Bill Welsh. What a staple of early LA TV he was. He had some live daytime show in the early 1950s that involved interviewing and dealing with (and herding) housewives in supermarket parking lots. My mother used to love to tell of seeing me, at about age 5 or 6, using a tire iron for a microphone, walking about our driveway saying stuff like: "This way, ladies." and realizing I was playing at being Bill Welsh. Reach for the stars!

Matt Patton said...

Buttermilk Sky:

You're right -- Bette Davis and John Garfield did organize the Hollywood Canteen for soldiers, and both of them spent a lot of time volunteering their time there. It was a needless crack. And boy did those soldiers count as real people.

escalante blogger said...

That's an awesome event for them. Hope to be a celebrity also in the future. :-)

Dave said...

One of Gypsy Boots's sons was my musical director for a production of "Guys and Dolls" last year. A sweeter, more normal guy you'd be hard-pressed to find.

DodgerGirl said...

My favorite moment was in 2004 when Sofia Milos was riding in a float with Sheriff Baca that promoted Scientology's drug rehab program. The broadcast team cut her off pretty quickly.

Mike Bauman said...

This year's parade gave us Dick Van Dyke, Rip Taylor, Corbin Bernsen, and a whole bunch of 13-year olds named Ashley from Disney Channel programs.

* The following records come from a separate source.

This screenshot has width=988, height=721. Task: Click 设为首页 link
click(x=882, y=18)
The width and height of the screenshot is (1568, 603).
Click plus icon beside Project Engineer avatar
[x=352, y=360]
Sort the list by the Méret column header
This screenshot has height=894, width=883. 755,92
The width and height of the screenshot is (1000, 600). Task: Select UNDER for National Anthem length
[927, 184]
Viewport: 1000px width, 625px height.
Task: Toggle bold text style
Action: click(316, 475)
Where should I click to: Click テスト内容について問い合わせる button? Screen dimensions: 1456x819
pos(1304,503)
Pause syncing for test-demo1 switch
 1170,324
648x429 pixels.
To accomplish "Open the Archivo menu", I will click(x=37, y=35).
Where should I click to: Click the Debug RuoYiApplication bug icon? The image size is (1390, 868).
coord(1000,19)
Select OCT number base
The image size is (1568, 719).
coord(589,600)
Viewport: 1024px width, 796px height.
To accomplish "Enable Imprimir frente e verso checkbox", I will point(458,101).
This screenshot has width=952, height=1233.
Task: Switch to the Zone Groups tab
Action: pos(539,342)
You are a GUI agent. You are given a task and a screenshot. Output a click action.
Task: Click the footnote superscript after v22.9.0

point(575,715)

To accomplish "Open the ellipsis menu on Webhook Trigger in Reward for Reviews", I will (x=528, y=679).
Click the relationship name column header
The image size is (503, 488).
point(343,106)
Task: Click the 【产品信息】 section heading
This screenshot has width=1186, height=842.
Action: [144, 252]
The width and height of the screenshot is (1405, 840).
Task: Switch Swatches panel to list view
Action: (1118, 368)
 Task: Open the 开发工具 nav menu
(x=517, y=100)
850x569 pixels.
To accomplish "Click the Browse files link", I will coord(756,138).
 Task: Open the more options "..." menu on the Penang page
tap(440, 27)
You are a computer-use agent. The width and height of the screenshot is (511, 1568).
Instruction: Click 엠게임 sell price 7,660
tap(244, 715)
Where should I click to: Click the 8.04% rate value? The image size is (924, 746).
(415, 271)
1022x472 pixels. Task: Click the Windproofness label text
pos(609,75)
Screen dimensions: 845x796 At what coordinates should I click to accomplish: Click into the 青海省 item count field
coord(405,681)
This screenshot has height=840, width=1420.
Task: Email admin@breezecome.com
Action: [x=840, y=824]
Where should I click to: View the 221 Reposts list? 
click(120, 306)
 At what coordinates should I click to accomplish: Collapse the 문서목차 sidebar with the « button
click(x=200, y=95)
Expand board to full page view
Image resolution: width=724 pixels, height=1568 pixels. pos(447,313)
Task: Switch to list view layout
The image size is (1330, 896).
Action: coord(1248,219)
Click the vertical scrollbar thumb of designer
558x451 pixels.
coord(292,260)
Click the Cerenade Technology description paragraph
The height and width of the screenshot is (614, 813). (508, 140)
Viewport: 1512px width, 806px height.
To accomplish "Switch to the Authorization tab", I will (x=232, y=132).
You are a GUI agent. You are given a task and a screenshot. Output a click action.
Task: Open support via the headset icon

I had the pleasure of standing next to a large group of drunk people who, whenever one of these unknown-to-us teen stars rode by, yelled "Who the fuck are you?"

D. McEwan said...

" Mike Bauman said...
I had the pleasure of standing next to a large group of drunk people who, whenever one of these unknown-to-us teen stars rode by, yelled 'Who the fuck are you?'
"

You've brought a sentimental tear to my eye. That's what Christmas means to me.